Braga ainda incluiu uma trava para a carga tributária sobre o consumo como proporção do PIB (Produto Interno Bruto). Ela deverá ser equivalente à média da receita com tributos sobre consumo observada no período de 2012 a 2021. Caso a alíquota ultrapasse esse limite, a alíquota de referência dos tributos será reduzida.
O relator ainda acatou uma sugestão do TCU (Tribunal de Contas da União) e incluiu na PEC um dispositivo que determina a revisão periódica da trava à carga tributária e também das atividades contempladas por benefícios, isenções e alíquotas reduzidas. Segundo ele, o prazo ficou em cinco anos. “Buscamos sempre criar coerência”, disse.
Outra alteração no texto é a ampliação para R$ 60 bilhões no valor do aporte da União no FDR, Fundo de Desenvolvimento Regional a ser usado pelos estados para conceder incentivos locais dentro do novo sistema tributário.
Como mostrou a Folha, Braga já havia sinalizado essa ampliação a senadores nesta terça (24).
O montante é R$ 20 bilhões maior do que os R$ 40 bilhões iniciais propostos pelo Ministério da Fazenda. Na prática, representa um aumento de 50%.
O texto aprovado pela Câmara previa valores progressivos para o FDR, começando em R$ 8 bilhões em 2029 e subindo mais R$ 8 bilhões ao ano, até alcançar R$ 40 bilhões anuais a partir de 2033.
Pela proposta do relator no Senado, o aumento extra de R$ 20 bilhões será distribuído ao longo de 10 anos a partir de 2034.
O valor do fundo é um dos pontos mais sensíveis das negociações entre relator, governo federal e estados. Nos últimos dias, a Fazenda precisou ceder e negociar um aumento no repasse para destravar o avanço da PEC (proposta de emenda à Constituição).
Em entrevista na terça, o ministro Fernando Haddad (Fazenda) demonstrou otimismo com as chances de aceitação da proposta. “Acredito que eles [governadores] terão uma boa surpresa”, disse.
Governadores reivindicam um repasse ainda maior, de R$ 75 bilhões ao ano, mas a avaliação na Fazenda é de que um montante nessa faixa não é condizente com o compromisso de responsabilidade fiscal.
O valor do fundo é especialmente sensível para os senadores. Por representar a Casa da Federação, o Senado quer garantir um ganho aos estados nessa frente.
O FDR vai assegurar aos estados e municípios instrumentos para concessão de novos incentivos daqui para frente, dado que a unificação das alíquotas de tributos sobre consumo em um IVA (Imposto sobre Valor Agregado) dual inviabiliza o modelo atual de isenções e créditos presumidos.
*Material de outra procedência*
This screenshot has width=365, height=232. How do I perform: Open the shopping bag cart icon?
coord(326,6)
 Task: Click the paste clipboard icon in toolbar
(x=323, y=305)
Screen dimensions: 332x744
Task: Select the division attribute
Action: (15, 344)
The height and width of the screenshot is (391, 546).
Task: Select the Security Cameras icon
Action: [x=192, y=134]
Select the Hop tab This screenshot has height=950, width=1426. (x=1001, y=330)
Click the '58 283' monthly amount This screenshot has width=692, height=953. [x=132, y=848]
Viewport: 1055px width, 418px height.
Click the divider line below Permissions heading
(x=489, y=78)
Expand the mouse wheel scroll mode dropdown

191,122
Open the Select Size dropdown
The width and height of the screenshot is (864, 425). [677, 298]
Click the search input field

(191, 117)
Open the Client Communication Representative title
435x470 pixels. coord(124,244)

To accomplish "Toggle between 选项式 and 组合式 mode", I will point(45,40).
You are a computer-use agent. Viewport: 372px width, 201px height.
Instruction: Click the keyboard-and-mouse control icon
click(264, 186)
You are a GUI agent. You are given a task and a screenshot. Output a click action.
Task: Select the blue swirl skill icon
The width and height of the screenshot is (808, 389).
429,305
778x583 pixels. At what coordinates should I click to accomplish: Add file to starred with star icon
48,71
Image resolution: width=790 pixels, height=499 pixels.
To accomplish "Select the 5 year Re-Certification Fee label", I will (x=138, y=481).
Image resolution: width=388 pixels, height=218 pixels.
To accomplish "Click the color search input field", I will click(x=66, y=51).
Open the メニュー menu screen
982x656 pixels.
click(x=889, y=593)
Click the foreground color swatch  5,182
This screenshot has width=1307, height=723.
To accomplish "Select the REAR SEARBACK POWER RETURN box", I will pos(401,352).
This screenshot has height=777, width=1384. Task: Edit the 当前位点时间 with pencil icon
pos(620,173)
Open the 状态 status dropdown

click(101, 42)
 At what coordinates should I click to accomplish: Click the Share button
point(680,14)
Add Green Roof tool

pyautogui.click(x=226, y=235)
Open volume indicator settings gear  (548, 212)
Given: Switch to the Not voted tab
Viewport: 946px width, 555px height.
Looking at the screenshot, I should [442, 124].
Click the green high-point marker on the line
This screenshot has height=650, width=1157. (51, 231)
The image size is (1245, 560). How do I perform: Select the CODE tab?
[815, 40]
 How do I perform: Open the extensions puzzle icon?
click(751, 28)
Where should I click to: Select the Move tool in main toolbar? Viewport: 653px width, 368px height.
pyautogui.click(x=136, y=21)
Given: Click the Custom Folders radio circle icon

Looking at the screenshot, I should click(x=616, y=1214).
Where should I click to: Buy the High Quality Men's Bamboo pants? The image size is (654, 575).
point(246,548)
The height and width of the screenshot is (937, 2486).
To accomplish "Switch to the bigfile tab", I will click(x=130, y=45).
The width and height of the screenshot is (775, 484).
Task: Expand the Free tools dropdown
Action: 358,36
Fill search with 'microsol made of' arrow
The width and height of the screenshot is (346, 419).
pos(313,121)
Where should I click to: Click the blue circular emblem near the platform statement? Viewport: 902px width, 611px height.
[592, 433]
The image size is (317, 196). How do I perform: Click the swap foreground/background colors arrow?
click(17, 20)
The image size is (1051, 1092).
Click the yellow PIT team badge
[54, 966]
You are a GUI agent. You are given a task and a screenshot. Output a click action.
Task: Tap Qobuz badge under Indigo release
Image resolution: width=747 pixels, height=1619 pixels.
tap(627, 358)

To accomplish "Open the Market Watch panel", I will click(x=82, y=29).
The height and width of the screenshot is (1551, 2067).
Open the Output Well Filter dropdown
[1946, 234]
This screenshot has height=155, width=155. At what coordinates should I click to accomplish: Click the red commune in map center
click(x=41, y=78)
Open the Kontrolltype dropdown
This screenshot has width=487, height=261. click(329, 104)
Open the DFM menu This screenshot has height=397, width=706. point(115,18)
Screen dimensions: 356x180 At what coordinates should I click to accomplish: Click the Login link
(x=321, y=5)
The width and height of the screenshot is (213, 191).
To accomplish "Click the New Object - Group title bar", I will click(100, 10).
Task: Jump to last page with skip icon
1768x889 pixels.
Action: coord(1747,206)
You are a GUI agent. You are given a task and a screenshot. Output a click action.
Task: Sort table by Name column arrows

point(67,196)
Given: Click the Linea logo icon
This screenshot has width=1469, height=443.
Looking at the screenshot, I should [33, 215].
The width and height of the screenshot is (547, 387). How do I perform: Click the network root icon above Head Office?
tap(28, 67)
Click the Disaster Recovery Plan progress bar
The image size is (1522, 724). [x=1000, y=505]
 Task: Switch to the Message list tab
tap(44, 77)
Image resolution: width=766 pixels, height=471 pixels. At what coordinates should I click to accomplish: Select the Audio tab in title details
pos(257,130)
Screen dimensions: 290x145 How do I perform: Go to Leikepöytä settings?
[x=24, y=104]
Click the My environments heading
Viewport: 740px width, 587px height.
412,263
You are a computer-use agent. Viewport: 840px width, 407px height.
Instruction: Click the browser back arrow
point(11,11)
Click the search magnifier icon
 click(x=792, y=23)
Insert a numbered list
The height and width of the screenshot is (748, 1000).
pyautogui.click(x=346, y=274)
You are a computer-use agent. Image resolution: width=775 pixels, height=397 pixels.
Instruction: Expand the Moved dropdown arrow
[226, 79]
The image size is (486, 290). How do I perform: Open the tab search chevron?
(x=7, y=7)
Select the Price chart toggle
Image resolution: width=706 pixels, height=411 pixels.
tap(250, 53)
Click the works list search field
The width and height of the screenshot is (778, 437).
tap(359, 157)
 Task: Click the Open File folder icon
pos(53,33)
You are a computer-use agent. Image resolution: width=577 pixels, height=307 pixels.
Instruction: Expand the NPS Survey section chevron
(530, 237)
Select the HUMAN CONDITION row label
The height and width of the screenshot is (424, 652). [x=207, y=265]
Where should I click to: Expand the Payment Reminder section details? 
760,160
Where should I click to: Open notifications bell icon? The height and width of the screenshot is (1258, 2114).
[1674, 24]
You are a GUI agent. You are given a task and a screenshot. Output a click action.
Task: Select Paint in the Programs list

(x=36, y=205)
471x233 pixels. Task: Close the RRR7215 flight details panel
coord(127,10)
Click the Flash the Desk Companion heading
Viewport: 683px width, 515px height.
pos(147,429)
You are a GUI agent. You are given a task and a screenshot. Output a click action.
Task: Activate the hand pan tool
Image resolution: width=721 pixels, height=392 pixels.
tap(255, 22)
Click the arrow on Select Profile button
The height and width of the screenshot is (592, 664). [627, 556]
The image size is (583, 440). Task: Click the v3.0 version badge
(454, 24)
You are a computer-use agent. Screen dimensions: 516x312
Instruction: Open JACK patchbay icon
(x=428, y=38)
Na prática, o aumento também ajuda a diminuir resistências de parlamentares do Norte e Nordeste, regiões que têm, juntas, 48 dos 81 senadores ou seja, mais da metade dos parlamentares da Casa e um número muito próximo do quórum de 49 senadores necessário para aprovar uma PEC.
A Reforma Tributária está em discussão no Congresso há mais de 30 anos. A primeira vez que se tentou unir os tributos sobre consumo em um IVA (Imposto sobre Valor Agregado) foi na elaboração da Constituição de 1988. Foi também o primeiro de uma sucessão de tentativas fracassadas de mudança no sistema.
A aprovação da PEC pode colocar o Brasil no mapa dos 174 países que já cobram um IVA. O texto prevê a fusão de PIS, Cofins e IPI (tributos federais), ICMS (estadual) e ISS (municipal) em um novo sistema será dual: uma parcela da alíquota será administrada pelo governo federal por meio da CBS (Contribuição sobre Bens e Serviços), e a outra, por estados e municípios pelo IBS (Imposto sobre Bens e Serviços).
Braga também cedeu à pressão encabeçada por advogados e decidiu criar uma nova faixa de alíquota reduzida. Até então, a reforma previa três alíquotas: padrão, zero e uma reduzida equivalente a 40% da cobrança cheia (ou seja, desconto de 60%).
A ideia é criar uma faixa intermediária, com um abatimento de 30% sobre a cobrança integral. A avaliação é que exigir dessas categorias o pagamento cheio poderia resultar em aumento de carga para essas categorias.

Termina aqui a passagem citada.